What this exercise asks:
(1) Using the piece below on Colorado's borrowing through the Pac-12, explain in one to three sentences why the athletic department chose to borrow through the conference instead of through the university or a bank.
(2) Answer these questions from the piece below on Colorado's borrowing through the Pac-12:
(a) How much is Colorado borrowing, and over roughly how many years will it be repaid?
(b) How much did the SEC say it was distributing to each of its members?
(c) What revenue did the Pac-12 report for 2019-20?

Selected text:
========
The University of Colorado is the only Pac-12 athletic department that will be borrowing money through the conference, said the people, who were granted anonymity because the details are private. The other 11 programs were able to fulfill their borrowing needs (if necessary) through other means.

Colorado is borrowing roughly $18 million, its entire 2021 shortfall, to be paid back in the next seven or eight years through its annual conference distributions. The school declined to comment on interest rate, beyond it being in line with current market rates.

“I feel really good about how we finished fiscally,” Colorado AD Rick George told reporters last week about the department’s $18 million deficit. “When you have no ticket revenue–and had $23 million the year before–and you have about a 50-60% conference distribution, those two numbers alone put us at about a $40-45 million revenue reduction. To be able to operate the way we did, I feel really good about it.”

A representative for the Pac-12 didn’t immediately respond to a request for comment.

Last summer, as the college football season looked increasingly less likely and athletic departments like Oregon and Washington were bracing for revenue shortfalls in the $75 million range, the Pac-12 began discussing a conference-wide program to help its schools financially. Talks at one point focused on a credit facility of about $1 billion, $83 million per member, paid back over 10 years at a rate of 3.75%.

In the past six months, however, circumstances changed. The Pac-12 canceled the fall football season in August, but eventually overturned that decision and played a shorter season, which helped preserve millions from TV contracts. The NCAA men’s basketball tournament was also held in its entirety, preserving another important revenue stream. Many schools also saw increases in donations to help cover some of the shortfall.

Perhaps most importantly, athletic departments found other ways to finance their deficits. Some were able to borrow from their school or system at more favorable terms, while others had losses covered without needing to pay their schools back at all. Some athletic departments went directly to banks themselves and many utilized government relief packages like the CARES Act and the American Rescue Plan.

Colorado’s athletics budget was $91 million in Fiscal 2019, the year before COVID-19 disrupted the all-important football season. Like many departments around the country, the Buffaloes went through a series of layoffs, furloughs and pay cuts. (George said coach salaries are now back to normal and that the department is starting to bring people back).

A representative for the athletic department said it preferred to borrow through the conference, as opposed to going to the university or directly to a bank, because the school expects the Pac-12 payouts to jump up once the conference renegotiates its TV deals. That made it easier for the school to plan ahead from a budgeting standpoint.

At least one other conference, however, has organized a league-wide loan program. In May the SEC announced that it was distributing $23 million to each of its 14 members to help offset COVID shortfalls. That money was borrowed using future media rights guarantees.

The Pac-12 reported $534 million in revenue for 2019-20, roughly in line with the previous year’s pre-pandemic number. The league’s new commissioner, former MGM executive George Kliavkoff, began his tenure on July 1.
========
Material supplied:
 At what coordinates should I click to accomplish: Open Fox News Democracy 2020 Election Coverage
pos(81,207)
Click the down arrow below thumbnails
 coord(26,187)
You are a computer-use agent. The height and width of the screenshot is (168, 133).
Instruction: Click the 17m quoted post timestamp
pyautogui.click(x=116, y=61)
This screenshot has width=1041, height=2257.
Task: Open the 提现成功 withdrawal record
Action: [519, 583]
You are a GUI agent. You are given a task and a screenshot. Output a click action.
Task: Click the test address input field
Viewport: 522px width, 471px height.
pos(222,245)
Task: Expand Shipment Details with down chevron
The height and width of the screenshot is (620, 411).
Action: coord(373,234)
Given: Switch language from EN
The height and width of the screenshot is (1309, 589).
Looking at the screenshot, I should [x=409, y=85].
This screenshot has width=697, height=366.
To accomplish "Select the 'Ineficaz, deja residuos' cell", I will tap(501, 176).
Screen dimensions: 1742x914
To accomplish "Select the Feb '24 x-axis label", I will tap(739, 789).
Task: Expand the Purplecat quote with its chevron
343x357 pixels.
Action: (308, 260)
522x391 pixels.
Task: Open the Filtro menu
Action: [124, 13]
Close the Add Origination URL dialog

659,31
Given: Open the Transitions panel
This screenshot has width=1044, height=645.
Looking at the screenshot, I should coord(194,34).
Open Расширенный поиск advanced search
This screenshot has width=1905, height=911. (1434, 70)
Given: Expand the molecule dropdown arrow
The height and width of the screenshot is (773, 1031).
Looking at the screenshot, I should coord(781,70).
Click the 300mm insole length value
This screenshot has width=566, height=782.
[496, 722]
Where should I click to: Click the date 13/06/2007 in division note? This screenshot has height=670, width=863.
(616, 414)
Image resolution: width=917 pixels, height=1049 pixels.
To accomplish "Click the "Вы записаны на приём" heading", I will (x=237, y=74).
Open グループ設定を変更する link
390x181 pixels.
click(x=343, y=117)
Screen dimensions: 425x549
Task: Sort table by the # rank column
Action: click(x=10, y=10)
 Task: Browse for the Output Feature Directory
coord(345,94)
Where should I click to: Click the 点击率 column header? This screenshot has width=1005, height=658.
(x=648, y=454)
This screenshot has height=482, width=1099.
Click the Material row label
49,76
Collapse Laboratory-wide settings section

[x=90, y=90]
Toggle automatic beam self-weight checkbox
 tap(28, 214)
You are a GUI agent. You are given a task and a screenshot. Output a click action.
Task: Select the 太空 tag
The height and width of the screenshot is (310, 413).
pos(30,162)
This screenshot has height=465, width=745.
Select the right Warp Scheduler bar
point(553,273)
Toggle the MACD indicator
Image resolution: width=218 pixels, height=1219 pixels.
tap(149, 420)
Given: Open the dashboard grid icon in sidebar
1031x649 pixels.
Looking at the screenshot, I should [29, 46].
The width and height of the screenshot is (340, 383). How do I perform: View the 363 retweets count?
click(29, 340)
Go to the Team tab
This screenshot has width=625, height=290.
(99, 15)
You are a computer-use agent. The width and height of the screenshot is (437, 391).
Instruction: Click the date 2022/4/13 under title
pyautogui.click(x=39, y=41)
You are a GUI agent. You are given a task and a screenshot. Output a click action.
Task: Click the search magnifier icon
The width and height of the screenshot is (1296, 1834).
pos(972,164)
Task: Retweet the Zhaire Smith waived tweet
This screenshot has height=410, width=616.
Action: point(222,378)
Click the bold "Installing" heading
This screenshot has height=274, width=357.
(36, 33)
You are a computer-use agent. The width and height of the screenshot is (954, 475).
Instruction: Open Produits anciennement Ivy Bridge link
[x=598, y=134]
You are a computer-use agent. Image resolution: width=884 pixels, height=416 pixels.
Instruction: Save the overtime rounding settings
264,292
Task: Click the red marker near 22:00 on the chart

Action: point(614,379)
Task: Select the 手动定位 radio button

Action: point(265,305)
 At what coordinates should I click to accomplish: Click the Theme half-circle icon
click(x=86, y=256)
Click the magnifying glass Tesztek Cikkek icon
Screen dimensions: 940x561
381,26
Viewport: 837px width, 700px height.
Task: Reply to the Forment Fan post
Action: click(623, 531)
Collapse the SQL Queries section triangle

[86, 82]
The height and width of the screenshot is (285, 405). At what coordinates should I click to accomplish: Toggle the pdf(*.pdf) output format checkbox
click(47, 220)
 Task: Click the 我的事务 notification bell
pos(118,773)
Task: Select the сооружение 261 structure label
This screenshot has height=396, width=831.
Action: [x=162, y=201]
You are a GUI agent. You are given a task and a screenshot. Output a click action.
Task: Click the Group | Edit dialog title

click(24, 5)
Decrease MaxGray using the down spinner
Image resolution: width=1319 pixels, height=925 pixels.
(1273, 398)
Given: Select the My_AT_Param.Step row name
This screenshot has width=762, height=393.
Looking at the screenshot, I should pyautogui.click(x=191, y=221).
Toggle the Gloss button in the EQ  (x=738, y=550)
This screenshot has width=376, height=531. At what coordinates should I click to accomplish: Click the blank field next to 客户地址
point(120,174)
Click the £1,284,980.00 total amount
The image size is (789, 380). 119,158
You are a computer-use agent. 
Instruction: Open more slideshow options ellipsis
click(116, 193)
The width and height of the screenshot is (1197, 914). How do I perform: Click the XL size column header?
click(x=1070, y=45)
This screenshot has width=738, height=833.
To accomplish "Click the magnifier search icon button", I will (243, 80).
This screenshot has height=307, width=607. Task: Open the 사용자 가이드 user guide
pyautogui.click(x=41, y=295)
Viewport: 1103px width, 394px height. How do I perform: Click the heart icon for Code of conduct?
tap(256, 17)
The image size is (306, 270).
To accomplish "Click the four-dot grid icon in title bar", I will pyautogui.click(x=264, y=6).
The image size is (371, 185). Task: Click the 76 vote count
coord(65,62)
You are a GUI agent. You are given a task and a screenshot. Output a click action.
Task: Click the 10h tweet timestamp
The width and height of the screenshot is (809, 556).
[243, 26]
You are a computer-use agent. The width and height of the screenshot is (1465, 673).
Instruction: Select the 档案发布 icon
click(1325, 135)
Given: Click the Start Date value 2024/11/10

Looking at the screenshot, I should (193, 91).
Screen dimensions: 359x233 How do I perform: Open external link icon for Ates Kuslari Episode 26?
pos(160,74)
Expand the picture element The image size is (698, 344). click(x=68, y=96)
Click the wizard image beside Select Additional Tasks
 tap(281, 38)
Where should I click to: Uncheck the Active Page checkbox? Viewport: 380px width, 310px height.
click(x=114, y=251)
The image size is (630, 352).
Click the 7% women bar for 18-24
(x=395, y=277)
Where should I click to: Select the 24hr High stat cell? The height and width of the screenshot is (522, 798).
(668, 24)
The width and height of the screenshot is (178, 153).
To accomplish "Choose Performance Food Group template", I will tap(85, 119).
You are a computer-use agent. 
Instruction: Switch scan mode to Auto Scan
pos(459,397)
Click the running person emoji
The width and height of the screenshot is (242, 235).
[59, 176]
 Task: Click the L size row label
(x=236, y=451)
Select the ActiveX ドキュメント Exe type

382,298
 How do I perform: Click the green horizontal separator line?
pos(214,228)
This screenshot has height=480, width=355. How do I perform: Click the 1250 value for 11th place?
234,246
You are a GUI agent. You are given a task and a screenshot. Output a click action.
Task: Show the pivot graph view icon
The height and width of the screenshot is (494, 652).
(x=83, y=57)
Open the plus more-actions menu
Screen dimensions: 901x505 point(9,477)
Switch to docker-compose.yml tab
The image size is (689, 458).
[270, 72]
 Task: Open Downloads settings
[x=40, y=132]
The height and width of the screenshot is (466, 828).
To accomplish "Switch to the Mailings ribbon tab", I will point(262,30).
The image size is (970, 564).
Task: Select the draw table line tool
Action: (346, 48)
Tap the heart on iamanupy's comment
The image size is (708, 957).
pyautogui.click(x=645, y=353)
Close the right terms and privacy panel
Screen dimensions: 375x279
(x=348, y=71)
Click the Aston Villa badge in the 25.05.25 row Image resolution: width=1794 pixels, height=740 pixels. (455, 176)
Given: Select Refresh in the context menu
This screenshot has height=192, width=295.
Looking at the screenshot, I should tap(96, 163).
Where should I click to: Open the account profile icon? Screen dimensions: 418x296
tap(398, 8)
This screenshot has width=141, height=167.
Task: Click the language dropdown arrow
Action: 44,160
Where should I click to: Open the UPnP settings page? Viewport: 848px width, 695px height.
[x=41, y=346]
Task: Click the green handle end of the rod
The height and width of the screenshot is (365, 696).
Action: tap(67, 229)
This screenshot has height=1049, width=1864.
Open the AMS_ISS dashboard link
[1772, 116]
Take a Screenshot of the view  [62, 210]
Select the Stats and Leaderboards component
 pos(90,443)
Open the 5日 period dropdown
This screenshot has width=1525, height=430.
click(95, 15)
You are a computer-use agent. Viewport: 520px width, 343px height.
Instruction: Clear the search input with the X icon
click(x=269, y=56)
========
Answers below:
(1) The athletic department expects Pac-12 payouts to rise once the conference renegotiates its TV deals. Repaying the loan through those conference distributions made it easier for the school to plan its budget ahead.

(2)
(a) Roughly $18 million, to be repaid over the next seven or eight years.
(b) $23 million to each of its 14 members.
(c) $534 million.